The New York Times reports on a recent Supreme Court oral argument which seems to have gone off the rails (ever so) slightly when the Justices mused over the existence of the mythical trial lawyer who fails to object to an unfavorable ruling at trial, thus taking the chance that an appellate court will rule favorably on an issue between the time that an issue affecting her client comes up at trial and the time that her client's own case comes up for appeal. In the case before the Court, the appellant had pled guilty and received a longer sentence than he would have had he gone to trial and been found guilty; his reason for the plea deal was his desire to receive drug treatment while in prison. However, between the time of the plea deal and his appeal, the Supreme Court ruled in another case that the "Sentencing Reform Act precludes federal courts from imposing or lengthening a prison term in order to promote a criminal defendant's rehabilitation." The attorney had not objected to the deal because, as she explained to the Justices, "I was not aware of that statute." Well, maybe not. Even if she had been, though, could she have foreseen that the Court would interpret the statute in this way?
The idea that trial lawyers will fail to object in the hope that a later ruling will help their clients is fanciful, he added. “The lawyer who thought that is like the unicorn,” Justice Breyer said. “He doesn’t really exist.”
Justice Scalia agreed that a lawyer who decides not to object for strategic reasons “is a unicorn, I suppose.” But he added that requiring objections at the risk of serious harm to a client’s interests may make some lawyers more careful, including those “unaware of a statute that they should have been aware of.”
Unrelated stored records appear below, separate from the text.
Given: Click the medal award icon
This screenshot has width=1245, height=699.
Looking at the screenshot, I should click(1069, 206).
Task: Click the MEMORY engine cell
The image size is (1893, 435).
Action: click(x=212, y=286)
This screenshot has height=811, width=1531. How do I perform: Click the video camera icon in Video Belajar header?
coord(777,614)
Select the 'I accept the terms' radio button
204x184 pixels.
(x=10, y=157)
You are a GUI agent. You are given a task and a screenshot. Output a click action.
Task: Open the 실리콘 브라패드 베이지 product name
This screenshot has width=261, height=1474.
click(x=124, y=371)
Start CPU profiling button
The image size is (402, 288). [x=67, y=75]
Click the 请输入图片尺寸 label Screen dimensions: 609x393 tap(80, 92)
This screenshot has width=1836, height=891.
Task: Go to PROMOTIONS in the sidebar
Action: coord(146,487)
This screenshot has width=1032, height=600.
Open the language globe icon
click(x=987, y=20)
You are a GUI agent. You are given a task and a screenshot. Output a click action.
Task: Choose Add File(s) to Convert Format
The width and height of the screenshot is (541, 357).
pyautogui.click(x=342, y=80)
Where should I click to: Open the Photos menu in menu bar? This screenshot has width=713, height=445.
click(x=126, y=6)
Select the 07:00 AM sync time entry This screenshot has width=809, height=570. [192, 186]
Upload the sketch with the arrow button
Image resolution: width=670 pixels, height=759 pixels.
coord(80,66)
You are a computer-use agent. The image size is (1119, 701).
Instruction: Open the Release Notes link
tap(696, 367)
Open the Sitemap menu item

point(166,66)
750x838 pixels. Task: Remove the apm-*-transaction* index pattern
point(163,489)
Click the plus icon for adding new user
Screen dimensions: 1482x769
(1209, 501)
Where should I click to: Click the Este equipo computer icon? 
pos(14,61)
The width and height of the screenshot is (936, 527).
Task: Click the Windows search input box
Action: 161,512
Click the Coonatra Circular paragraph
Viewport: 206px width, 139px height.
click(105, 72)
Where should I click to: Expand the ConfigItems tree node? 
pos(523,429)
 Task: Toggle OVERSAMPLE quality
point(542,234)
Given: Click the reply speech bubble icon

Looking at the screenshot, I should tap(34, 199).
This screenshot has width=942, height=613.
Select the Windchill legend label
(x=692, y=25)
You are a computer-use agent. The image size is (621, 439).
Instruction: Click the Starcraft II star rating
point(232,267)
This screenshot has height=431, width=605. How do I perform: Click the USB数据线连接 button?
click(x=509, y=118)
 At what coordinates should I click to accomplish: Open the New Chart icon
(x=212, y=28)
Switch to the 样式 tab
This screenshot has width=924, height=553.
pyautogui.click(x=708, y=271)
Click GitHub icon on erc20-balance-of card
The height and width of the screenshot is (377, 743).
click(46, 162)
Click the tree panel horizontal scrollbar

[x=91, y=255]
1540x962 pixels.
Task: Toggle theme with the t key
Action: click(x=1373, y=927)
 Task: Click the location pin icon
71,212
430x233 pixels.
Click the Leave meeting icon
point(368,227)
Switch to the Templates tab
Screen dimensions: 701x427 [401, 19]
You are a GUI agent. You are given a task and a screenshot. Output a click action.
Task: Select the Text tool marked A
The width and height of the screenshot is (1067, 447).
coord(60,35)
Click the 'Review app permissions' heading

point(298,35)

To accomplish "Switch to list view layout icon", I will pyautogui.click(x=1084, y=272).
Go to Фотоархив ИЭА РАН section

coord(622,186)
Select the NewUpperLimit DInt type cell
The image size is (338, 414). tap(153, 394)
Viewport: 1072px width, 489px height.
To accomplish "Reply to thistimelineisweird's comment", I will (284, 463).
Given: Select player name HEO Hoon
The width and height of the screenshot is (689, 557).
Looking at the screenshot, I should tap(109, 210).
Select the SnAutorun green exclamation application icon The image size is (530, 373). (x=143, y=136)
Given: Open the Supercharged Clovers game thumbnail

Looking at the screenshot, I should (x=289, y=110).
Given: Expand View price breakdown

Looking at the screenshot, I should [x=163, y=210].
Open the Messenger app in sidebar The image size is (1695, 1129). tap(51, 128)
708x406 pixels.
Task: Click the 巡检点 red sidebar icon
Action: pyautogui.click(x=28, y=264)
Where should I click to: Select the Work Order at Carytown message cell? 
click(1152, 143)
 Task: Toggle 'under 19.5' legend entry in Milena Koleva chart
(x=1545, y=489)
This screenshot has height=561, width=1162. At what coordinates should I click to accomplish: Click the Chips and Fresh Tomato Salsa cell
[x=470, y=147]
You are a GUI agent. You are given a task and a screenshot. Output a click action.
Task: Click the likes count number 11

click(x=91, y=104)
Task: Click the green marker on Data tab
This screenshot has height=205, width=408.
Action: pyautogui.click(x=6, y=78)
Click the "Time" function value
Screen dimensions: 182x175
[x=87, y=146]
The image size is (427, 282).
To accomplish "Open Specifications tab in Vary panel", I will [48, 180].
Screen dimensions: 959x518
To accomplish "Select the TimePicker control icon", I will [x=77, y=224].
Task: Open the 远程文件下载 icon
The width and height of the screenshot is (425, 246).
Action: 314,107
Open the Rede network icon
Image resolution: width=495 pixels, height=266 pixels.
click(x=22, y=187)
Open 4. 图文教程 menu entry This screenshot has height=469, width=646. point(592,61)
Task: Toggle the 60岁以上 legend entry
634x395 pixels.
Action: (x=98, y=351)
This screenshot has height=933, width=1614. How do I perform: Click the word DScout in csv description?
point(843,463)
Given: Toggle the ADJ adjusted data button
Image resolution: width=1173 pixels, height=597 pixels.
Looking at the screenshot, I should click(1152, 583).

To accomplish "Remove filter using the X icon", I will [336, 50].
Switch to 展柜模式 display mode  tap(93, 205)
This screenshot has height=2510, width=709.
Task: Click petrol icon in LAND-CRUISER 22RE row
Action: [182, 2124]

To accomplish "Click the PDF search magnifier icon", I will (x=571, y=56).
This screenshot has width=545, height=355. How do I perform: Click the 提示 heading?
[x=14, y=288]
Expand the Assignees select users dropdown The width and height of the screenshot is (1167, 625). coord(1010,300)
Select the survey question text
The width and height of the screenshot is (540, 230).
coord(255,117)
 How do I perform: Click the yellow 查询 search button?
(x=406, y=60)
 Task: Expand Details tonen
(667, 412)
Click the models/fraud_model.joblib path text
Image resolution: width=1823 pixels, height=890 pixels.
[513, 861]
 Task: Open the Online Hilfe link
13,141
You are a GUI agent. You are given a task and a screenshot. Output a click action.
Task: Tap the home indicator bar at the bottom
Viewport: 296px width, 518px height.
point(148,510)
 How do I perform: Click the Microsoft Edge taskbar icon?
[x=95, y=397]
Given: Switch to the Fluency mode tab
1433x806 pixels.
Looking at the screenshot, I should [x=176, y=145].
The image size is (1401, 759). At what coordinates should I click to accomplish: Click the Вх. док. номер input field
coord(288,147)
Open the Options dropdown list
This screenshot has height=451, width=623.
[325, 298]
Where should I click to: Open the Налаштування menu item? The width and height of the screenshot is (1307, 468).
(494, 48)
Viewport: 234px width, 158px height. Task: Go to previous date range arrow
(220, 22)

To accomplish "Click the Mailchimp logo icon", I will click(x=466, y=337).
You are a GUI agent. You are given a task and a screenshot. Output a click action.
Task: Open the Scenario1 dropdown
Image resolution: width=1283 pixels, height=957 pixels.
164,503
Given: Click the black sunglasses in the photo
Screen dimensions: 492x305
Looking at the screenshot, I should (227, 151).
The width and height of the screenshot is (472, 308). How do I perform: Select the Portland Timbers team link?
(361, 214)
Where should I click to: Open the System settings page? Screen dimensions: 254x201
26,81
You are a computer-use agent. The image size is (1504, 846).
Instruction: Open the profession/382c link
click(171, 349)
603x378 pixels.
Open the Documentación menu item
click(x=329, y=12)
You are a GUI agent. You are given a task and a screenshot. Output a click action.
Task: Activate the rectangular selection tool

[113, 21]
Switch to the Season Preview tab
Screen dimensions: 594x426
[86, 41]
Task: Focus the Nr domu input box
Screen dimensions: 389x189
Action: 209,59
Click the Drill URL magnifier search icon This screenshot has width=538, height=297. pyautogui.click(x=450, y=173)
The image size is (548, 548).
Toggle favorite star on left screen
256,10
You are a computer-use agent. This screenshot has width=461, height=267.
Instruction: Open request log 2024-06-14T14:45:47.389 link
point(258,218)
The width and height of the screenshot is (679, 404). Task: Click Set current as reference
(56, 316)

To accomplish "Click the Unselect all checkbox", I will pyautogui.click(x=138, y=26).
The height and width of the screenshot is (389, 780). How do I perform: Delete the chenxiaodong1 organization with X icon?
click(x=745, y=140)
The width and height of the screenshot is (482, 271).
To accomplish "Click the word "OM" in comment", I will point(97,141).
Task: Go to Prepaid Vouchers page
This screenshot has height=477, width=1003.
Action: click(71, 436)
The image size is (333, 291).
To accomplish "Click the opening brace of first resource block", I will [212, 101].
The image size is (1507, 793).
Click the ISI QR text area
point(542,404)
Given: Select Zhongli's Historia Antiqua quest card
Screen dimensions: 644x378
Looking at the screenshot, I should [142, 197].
Justice Elena Kagan was unconvinced. “Isn’t it just as much of a unicorn for an attorney to say, ‘I’m not going to take great care because I think that the law is going to change between now and the appeal’?” she asked.
The Chief Justice asked the attorney in the case for the appellant for her views, and she sort of muffed her response, referring to Chief Justice Rehnquist as "Justice Rehnquist." The present CJ corrected her, and then said, "It matters to one of us." Later in the questioning, she again referred to CJ Rehnquist as "Justice Rehnquist." Oops. Never mind. More than a mistaken identification by a nervous attorney is needed to transform a CJ into a "mere" Associate Justice. Or an attorney who isn't psychic. Or a unicorn.